Directions for this task: Please repeat, without alteration, the line containing "Instruction: Open the Interface" and every line that follows it to the end of the entries below, and only those lines.

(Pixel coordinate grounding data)
========
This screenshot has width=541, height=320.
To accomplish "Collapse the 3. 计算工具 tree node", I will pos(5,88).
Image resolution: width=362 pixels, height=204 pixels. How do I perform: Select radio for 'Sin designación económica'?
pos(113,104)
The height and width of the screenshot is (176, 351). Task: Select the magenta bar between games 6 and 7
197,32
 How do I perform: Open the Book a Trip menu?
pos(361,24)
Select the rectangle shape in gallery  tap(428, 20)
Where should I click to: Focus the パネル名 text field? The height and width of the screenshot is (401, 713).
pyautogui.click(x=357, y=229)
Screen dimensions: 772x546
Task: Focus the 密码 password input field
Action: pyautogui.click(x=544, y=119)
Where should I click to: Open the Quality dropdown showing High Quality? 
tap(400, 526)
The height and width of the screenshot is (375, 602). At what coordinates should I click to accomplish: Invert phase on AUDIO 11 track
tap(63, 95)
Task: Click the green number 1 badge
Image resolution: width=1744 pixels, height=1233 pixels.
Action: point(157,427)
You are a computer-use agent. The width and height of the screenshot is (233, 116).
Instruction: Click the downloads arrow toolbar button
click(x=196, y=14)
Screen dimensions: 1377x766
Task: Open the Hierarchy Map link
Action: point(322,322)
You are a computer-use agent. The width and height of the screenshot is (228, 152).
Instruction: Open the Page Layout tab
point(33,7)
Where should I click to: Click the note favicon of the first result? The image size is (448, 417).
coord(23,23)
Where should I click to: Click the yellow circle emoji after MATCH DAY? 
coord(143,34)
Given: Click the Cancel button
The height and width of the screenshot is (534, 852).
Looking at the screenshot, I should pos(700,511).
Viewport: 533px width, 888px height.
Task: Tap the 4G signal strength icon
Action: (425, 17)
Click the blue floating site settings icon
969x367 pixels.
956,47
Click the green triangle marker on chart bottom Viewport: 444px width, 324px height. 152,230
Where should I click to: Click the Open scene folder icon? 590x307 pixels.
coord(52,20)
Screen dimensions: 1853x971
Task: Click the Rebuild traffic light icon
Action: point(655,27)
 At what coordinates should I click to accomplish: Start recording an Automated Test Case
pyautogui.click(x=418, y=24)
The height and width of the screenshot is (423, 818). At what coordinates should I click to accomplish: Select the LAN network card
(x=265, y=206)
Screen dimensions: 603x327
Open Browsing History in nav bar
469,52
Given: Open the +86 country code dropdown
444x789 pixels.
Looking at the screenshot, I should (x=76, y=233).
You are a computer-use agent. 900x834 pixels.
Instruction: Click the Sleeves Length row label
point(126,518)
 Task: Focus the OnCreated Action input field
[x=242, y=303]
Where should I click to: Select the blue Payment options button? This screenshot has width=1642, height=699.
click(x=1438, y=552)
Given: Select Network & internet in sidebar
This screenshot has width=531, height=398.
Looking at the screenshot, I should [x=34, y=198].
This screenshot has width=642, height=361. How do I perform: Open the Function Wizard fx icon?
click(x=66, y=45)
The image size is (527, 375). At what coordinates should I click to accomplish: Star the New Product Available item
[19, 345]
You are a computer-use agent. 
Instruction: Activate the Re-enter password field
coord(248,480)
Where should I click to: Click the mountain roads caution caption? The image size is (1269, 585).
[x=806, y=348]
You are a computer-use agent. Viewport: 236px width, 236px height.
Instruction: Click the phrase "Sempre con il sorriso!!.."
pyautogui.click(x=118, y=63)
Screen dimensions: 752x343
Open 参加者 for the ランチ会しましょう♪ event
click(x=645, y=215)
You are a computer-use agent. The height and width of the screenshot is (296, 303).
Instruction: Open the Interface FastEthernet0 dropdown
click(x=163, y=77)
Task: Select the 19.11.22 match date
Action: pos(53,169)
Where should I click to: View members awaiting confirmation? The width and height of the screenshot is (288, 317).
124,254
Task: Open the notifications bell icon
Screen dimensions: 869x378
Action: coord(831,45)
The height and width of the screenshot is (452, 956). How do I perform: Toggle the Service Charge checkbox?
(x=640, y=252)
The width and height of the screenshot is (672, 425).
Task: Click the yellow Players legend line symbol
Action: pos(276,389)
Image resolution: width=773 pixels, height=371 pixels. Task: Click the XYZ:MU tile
========
Task output:
Instruction: Open the Interface FastEthernet0 dropdown
click(x=163, y=77)
Task: Select the 19.11.22 match date
Action: pos(53,169)
Where should I click to: View members awaiting confirmation? The width and height of the screenshot is (288, 317).
124,254
Task: Open the notifications bell icon
Screen dimensions: 869x378
Action: coord(831,45)
The height and width of the screenshot is (452, 956). How do I perform: Toggle the Service Charge checkbox?
(x=640, y=252)
The width and height of the screenshot is (672, 425).
Task: Click the yellow Players legend line symbol
Action: pos(276,389)
Image resolution: width=773 pixels, height=371 pixels. Task: Click the XYZ:MU tile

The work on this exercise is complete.